GIVEN PASSAGE:
The Florida private sector Whistleblower’s Act protects employees who object or refuse to participate in a violation of a law, rule or regulation by their employer. But an employee’s “reasonable belief” of a violation is insufficient – the employee must prove an actual violation to state a claim under the FWA, according to a recent decision by Florida’s Second District Court of Appeal, Kearns v. Farmer Acquisition Co., Case No. 2d12-6388 (February 11, 2015).
In reaching this holding, the court acknowledged a split of authority on this issue: Numerous federal trial courts have held that proof of an actual violation is required, while at least two federal courts as well as Florida’s Fourth District Court of Appeal have held that an employee’s reasonable belief is sufficient. In Kearns, the Second DCA was persuaded by the reasoning of the decision in White v. Purdue Pharma, Inc., 369 F. Supp. 2d 1335,1336 (M.D. Fla. 2005), in which the court stated that requiring a plaintiff to prove an actual violation promoted the FWA’s policies “while adequately protecting the legitimate interests of private employers.” The White court explained:
Allowing for the expanded reading of the statute Plaintiff proposes would place an onerous burden on the employer to anticipate all of its conduct that an employee may reasonably believe is proscribed by a law, rule or regulation. Even if the employer knows the conduct is perfectly legitimate, it would be left with the Hobson’s choice of terminating the employee and defending suit against the employee’s reasonable belief or allow[ing] the employee to refuse to meet the requirements of the job with no consequence. In apparent recognition of this dilemma the legislature declined to include in the relevant section of the Act this protection for employees.

PROVIDED MATERIAL:

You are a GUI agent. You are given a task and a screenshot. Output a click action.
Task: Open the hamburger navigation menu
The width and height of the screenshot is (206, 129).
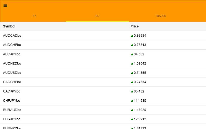(5, 5)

YOUR INSTRUCTIONS: Carry the text on the Florida Whistleblower's Act ruling forward from the point where it stops. The data stands apart from the text on the Florida Whistleblower's Act ruling and is unrelated to it.

REPLY TO THE EXERCISE:
The Second DCA in Kearns therefore concluded that “Kearns must prove that he objected to an actual violation of law or that he refused to participate in activity that would have been an actual violation of law.”
Despite this favorable holding for employers, the Second DCA went on to reverse the trial court’s decision in favor of the employer. The court ruled that Kearns, a former employee of the defendant’s automobile dealership, had sufficiently alleged that his employer violated a Florida statute by making false statements about its vehicles to assist purchasers in obtaining credit to purchase the vehicles. The Second DCA therefore ordered a new trial.
As we reported in 2013 when Aery was decided, the conflict among the courts on the proper legal standard under the FWA ultimately will have to be resolved by the Florida Supreme Court, or by an amendment to the FWA. For now, the legal standard that applies will be determined by the court in which the parties find themselves.